From the Negev Desert in modern Israel  to the Rift Valley in Kenya, farmers have found co2 produces bumper crops. It may be strawberries and tomatoes in the UK  but large ares of poor ground in Spain are covered in plastic greenhouse tunnels producing masses of fruit and vegetables for supermarkets. It is similar in Morocco and almost everywhere in the world interested  in supplying a global market. Cash for crops is a bonanza.
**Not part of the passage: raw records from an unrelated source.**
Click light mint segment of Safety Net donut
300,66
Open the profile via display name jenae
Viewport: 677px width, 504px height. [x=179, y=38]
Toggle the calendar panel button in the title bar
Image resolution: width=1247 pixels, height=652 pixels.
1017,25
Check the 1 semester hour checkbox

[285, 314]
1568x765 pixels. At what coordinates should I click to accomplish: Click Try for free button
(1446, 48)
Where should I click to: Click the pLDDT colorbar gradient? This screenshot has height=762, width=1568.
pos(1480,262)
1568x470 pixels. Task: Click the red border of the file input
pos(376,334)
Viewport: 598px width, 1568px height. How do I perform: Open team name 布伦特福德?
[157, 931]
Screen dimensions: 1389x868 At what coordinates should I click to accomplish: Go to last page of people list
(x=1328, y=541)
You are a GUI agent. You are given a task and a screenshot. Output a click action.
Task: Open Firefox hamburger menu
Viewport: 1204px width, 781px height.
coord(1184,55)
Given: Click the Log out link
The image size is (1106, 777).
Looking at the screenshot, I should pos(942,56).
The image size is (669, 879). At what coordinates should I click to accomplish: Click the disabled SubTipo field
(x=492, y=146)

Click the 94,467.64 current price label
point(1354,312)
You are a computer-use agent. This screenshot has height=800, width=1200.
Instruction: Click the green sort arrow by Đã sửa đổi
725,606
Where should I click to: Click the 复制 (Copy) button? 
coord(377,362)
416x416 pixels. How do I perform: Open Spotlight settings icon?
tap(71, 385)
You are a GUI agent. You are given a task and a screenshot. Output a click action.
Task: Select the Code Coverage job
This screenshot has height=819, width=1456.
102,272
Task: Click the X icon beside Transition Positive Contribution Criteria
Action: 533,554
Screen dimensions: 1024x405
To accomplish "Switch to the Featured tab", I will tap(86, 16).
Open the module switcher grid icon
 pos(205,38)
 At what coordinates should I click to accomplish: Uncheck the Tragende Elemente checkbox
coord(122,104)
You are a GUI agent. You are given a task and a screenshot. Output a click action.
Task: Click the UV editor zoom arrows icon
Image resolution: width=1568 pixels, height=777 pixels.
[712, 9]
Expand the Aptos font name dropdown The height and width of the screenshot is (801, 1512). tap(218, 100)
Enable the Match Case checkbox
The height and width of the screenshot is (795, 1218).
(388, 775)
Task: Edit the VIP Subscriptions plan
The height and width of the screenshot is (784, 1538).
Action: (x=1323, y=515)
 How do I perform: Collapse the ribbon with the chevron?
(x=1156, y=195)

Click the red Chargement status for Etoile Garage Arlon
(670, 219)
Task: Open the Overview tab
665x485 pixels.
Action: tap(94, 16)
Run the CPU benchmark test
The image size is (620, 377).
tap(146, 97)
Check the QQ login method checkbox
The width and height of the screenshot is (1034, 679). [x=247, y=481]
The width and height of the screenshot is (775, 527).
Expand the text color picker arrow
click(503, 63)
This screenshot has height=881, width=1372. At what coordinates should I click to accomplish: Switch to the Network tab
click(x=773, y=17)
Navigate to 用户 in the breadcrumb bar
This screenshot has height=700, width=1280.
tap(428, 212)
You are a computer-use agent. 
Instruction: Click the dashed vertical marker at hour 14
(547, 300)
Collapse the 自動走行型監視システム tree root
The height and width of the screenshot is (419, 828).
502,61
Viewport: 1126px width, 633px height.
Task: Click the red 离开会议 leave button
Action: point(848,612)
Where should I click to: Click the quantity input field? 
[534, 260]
Field grown lettuces seem to be rare in the modern world. Its  micro greens and micro salad leaves. Grown under plastic. India’s greenhouse horticultural sector is growing – and their population numbers are skyrocketing. In North Caroline there is currently 8 million square feet of plastic greenhouses – providing food for an expanding population in North America. China, it seems, has 60 per cent of the world’s plastic greenhouses. They have a lot of mouths to feed and historically they have suffered from famines and shortages. Where did all the  labour come from to run their factories and other industrialised projects. From the land. Plastic growing houses and co2 are all part of the Chinese miracle of growth. They even supply an off season supply of rice. In the Xinjiang Desert farmers grow tomatoes, cucumbers, and melons in plastic with levels of co2 at 1200 ppm. Meanwhile, the alarmists are getting themselves excited over a bit more than 400 ppm in the atmosphere. Basically, what this post is telling us is that in plastic greenhouses crops are bountiful with 3 times the amount of co2 than exists in the natural world – and we are supposed to be frightened of it increasing. If co2 is so awful why are farmers allowed to pump it into plastic grow houses? The reason lies in biology. Not in ideology.